Berdasarkan studi yang baru-baru ini dilakukan, wanita dengan riwayat preeklamsia berisiko 6 kali lebih besar mengalami stroke dibandigkan dengan wanita yang tidak mengalaminya. Hal tersebut disebabkan karena preeklamsia dapat merusak endotel pembuluh darah dan menyebabkan tekanan darah tinggi, bahkan setelah melahirkan. Faktor-faktor tersebutlah yang dapat meningkatkan risiko terjadinya penyakit jantung dan strok di kemudian hari.
Atasi sebelum terlambat
Aspirin adalah salah satu metode untuk menurunkan risiko penyakit jantung dan strok akibat preeklamsia. Obat jenis ini juga digunakan untuk mencegah preeklamsia. Selain itu, vitamin D juga berpotensi sebagai terapi untuk mencegah preeklamsia dan strok. Menurut penelitian, rendahnya kadar vitamin D dalam darah dapat meningkatkan risiko preeklamsia pada ibu hamil.

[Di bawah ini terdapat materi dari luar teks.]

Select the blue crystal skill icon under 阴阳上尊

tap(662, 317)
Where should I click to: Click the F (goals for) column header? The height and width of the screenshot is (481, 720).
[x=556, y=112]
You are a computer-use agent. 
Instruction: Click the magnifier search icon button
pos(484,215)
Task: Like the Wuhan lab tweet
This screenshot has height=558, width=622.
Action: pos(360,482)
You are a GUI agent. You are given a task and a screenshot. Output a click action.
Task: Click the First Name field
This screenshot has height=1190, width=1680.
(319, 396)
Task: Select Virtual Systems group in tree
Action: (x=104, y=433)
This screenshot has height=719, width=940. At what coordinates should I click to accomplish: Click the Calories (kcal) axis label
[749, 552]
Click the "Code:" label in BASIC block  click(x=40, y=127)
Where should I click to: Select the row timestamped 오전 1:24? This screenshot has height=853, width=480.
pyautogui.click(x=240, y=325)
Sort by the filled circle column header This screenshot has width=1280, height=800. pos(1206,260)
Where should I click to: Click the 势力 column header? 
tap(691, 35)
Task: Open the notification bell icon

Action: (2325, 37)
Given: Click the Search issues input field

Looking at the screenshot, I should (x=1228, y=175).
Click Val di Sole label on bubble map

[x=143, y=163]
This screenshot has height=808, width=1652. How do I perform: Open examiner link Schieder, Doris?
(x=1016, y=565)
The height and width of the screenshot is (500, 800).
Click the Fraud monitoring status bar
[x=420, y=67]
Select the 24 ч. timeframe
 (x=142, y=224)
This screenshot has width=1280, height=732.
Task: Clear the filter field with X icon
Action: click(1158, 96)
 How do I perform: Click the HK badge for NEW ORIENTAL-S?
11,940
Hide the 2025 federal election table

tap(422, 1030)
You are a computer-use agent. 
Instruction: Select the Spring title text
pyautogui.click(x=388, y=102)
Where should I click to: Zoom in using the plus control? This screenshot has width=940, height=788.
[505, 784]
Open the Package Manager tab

Mengingat bahwa preeklamsia dapat menyebabkan berbagai komplikasi serius, ibu hamil yang memiliki faktor risiko keadaan ini sebaiknya lebih rutin melakukan pemeriksaan antenatal ke dokter. Ceritakan segala riwayat penyakit, khususnya jika itu berhubungan dengan preeklamsia. Dengan deteksi dini dan pengobatan yang tepat, janin di dalam kandungan akan terus sehat hingga dilahirkan dan ibu hamil bisa terhindar dari penyakit jantung dan stroke di kemudian hari.